TV Recap: Breaking Bad’s “Madrigal”

Breaking Bad's Aaron Paul in a scene from "Madrigal."
Breaking Bad’s Aaron Paul in a scene from “Madrigal.”

Season 5, Episode 2: “Madrigal”

Purity level: 90%

To quote a line from last week’s episode, “Aww, Jesse.” Even after all the crimes he’s committed, how does your heart not break for this kid? (It helps that Aaron Paul might be the best crier on TV.) After an opener set in Germany’s Madrigal headquarters (our first peek at Los Pollos Hermanos’ parent company, which bankrolled Gus’ drug ring), the episode begins with Jesse in hysterics over the lost ricin-filled cigarette. In a frantic call to Walter, he admits he’s terrified the poison has somehow fallen into the hands of “some innocent person, some kid” (of course it’s kids he’s worried about; nothing triggers Jesse’s decency like children in jeopardy). Walter immediately launches into cover-up mode, planting a fake vial in Jesse’s house for them to find. “I almost killed you. I don’t know what’s wrong with me, Mr. White,” Jesse sobs, wracked with guilt as Walter comforts him, pretends to “forgive” him, and ultimately strengthens his hold over him. The scene not only serves to tug at our heartstrings, it also widens the gap between Jesse and his increasingly psychotic mentor. The weight of their crimes continues to eat away at Jesse’s soul; he lies awake in fear that he might somehow, inadvertently claim another victim. On the other hand, you get the sense that Walter, who has much more blood on his hands, sleeps like a baby.

But this episode isn’t about Jesse. Instead, its spotlight shines on the show’s other moral centre dressed as a bad guy: grizzled hitman Mike. He bluntly turns down Walter’s offer to join forces (“You are trouble. I’m sorry the kid here doesn’t see it, but I sure the hell do. You are a time bomb. Tick-tick-ticking. And I have no intention of being around for the boom”). He also shrewdly dismisses Madrigal exec Lydia’s frantic plan to assassinate all of Gus’ surviving employees. His actions are trademark Mike: practical, unemotional, calculated.

But his best-laid plans go out the window after his interrogation with the DEA. He owns the interview — right up until the part where Hank drops the bombshell that Gus’ offshore accounts have been frozen, including the $2 million earmarked for Mike’s granddaughter. Suddenly, Mike has no choice but to join forces with Walter and Jesse. He also stops Lydia’s attempts to kill his henchmen and nearly murders her in retribution, but ultimately decides to spare her life, partly because she can get them the methylamine Walter requires to resume cooking, and partly because Lydia’s fear for her daughter taps into his own paternal feelings for his grandkid.
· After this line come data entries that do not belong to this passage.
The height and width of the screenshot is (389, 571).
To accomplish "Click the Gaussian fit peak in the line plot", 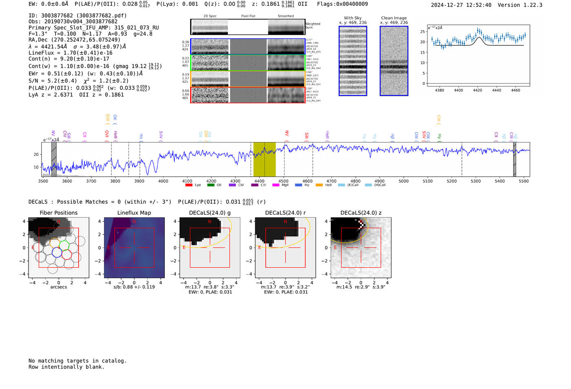I will pyautogui.click(x=480, y=38).
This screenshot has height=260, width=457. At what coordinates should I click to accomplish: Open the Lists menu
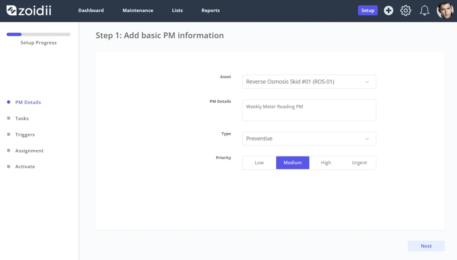[177, 10]
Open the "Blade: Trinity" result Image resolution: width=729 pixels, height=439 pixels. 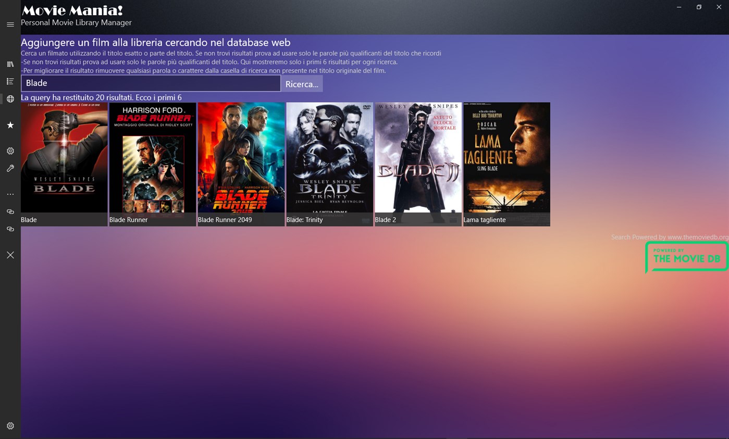point(330,164)
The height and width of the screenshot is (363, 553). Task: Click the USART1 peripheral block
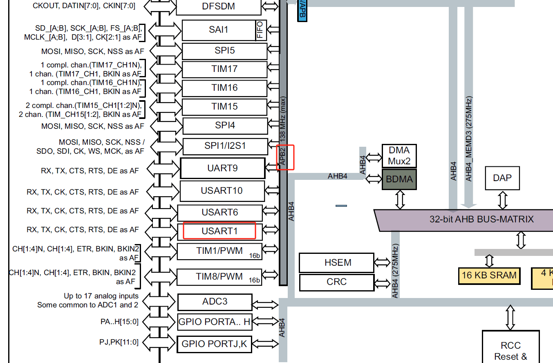point(220,231)
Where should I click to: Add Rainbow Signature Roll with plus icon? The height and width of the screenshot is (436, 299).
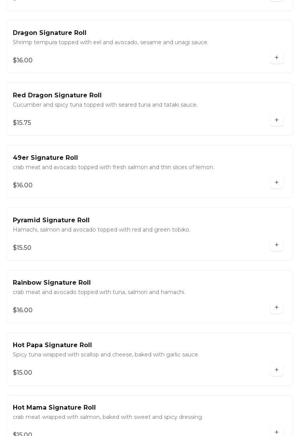(x=276, y=308)
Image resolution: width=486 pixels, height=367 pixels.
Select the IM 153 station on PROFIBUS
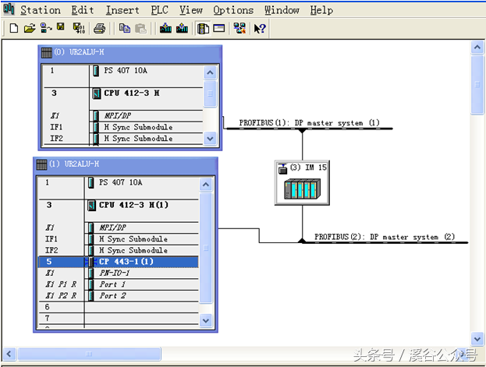point(301,183)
He may be a hitman/professional thug, but Mike demonstrates a lot more vulnerability and compassion than the show’s supposed “hero.”

“Who’s Bad?” Index:

Mike: Walter breaks bad these days because he’s a power-hungry madman. He thinks he’s in control, but his growing empire is a house of cards. Mike, in contrast, remains in complete control, whether he’s being interrogated by authorities, hunted by assassins, or dispatching his own henchmen. That’s not to say he’s simply a robotic killing machine, though. Actor Jonathan Banks excels at showing hints of unexpected humanity under Mike’s icy demeanor. TV hasn’t seen such a complex killer living by his own strict moral code since The Wire’s Omar Little. 9 blue crystals out of 10.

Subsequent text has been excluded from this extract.